Silvi is an end-to-end screening and data extraction tool supporting Systematic Literature Review and Meta-analysis.
Silvi.ai was founded in 2018 by Professor in Health Economic Evidence, Tove Holm-Larsen, and expert in Machine Learning, Rasmus Hvingelby. The idea for Silvi stemmed from their own research, and the need to conduct systematic literature reviews and meta-analyses faster.
The ideas behind Silvi were originally a component of a larger project. In 2016, Tove founded the group “Evidensbaseret Medicin 2.0” in collaboration with researchers from Ghent University, Technical University of Denmark, University of Copenhagen, and other experts. EBM 2.0 wanted to optimize evidence-based medicine to its highest potential using Big Data and Artificial Intelligence, but needed a highly skilled person within AI.
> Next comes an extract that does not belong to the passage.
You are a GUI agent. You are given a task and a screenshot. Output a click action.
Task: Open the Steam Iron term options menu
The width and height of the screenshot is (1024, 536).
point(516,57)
Around this time, Tove met Rasmus, who shared the same visions. Tove teamed up with Rasmus, and Silvi.ai was created.
Silvi uses AI to increase the speed of collecting and analyzing published data to created meta-analyses and systematic literature reviews. When using Silvi, the researcher still makes all the scientific decisions, but with AI supporting data extraction, the speed of doing meta-analyses increases immensely. Silvi is directly connected to literature engines to ensure that the results are always up to date. These core qualities of Silvi ensures a tool that quickly helps you create high quality evidence that stays relevant.
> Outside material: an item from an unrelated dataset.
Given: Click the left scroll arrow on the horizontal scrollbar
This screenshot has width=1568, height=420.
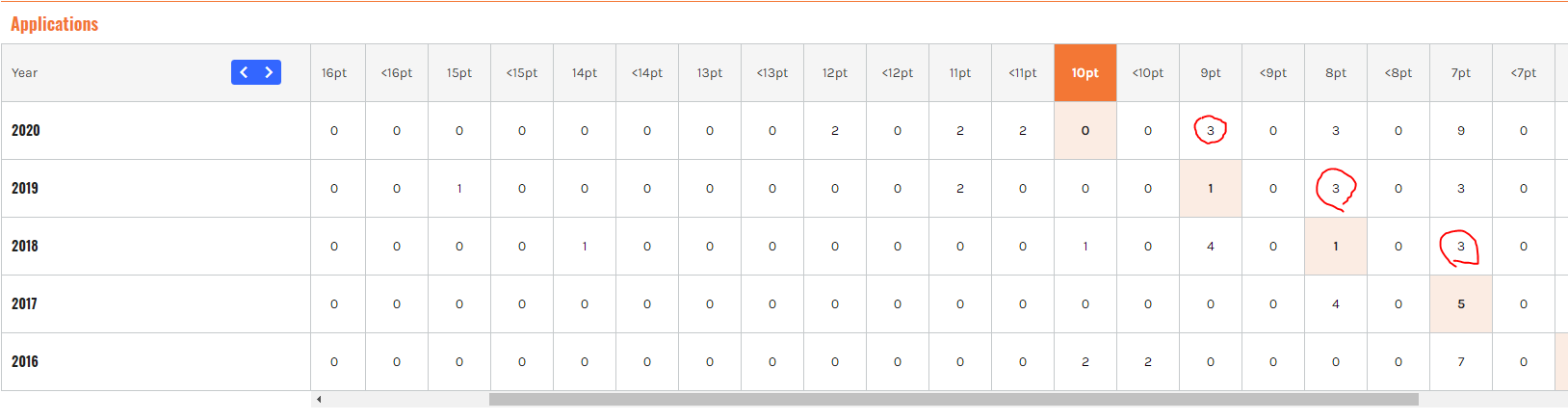Looking at the screenshot, I should [x=319, y=399].
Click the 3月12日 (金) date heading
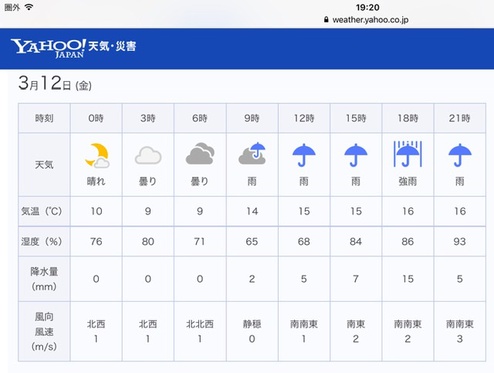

Silvi helps create systematic literature reviews and meta-analyses that follow Cochrane guidelines in a highly reduced time frame, giving a fast and easy overview. It supports the user through the full process, from literature search to data analyses. Silvi is directly connected with databases such as PubMed and ClinicalTrials.gov and is always updated with the latest published research. It also supports RIS files, making it possible to upload a search string from your favorite search engine (i.e., Ovid). Silvi has a tagging system that can be tailored to any project.
Silvi is transparent, meaning it documents and stores the choices (and the reasons behind them) the user makes. Whether publishing the results from the project in a journal, sending them to an authority, or collaborating on the project with several colleagues, transparency is optimal to create robust evidence.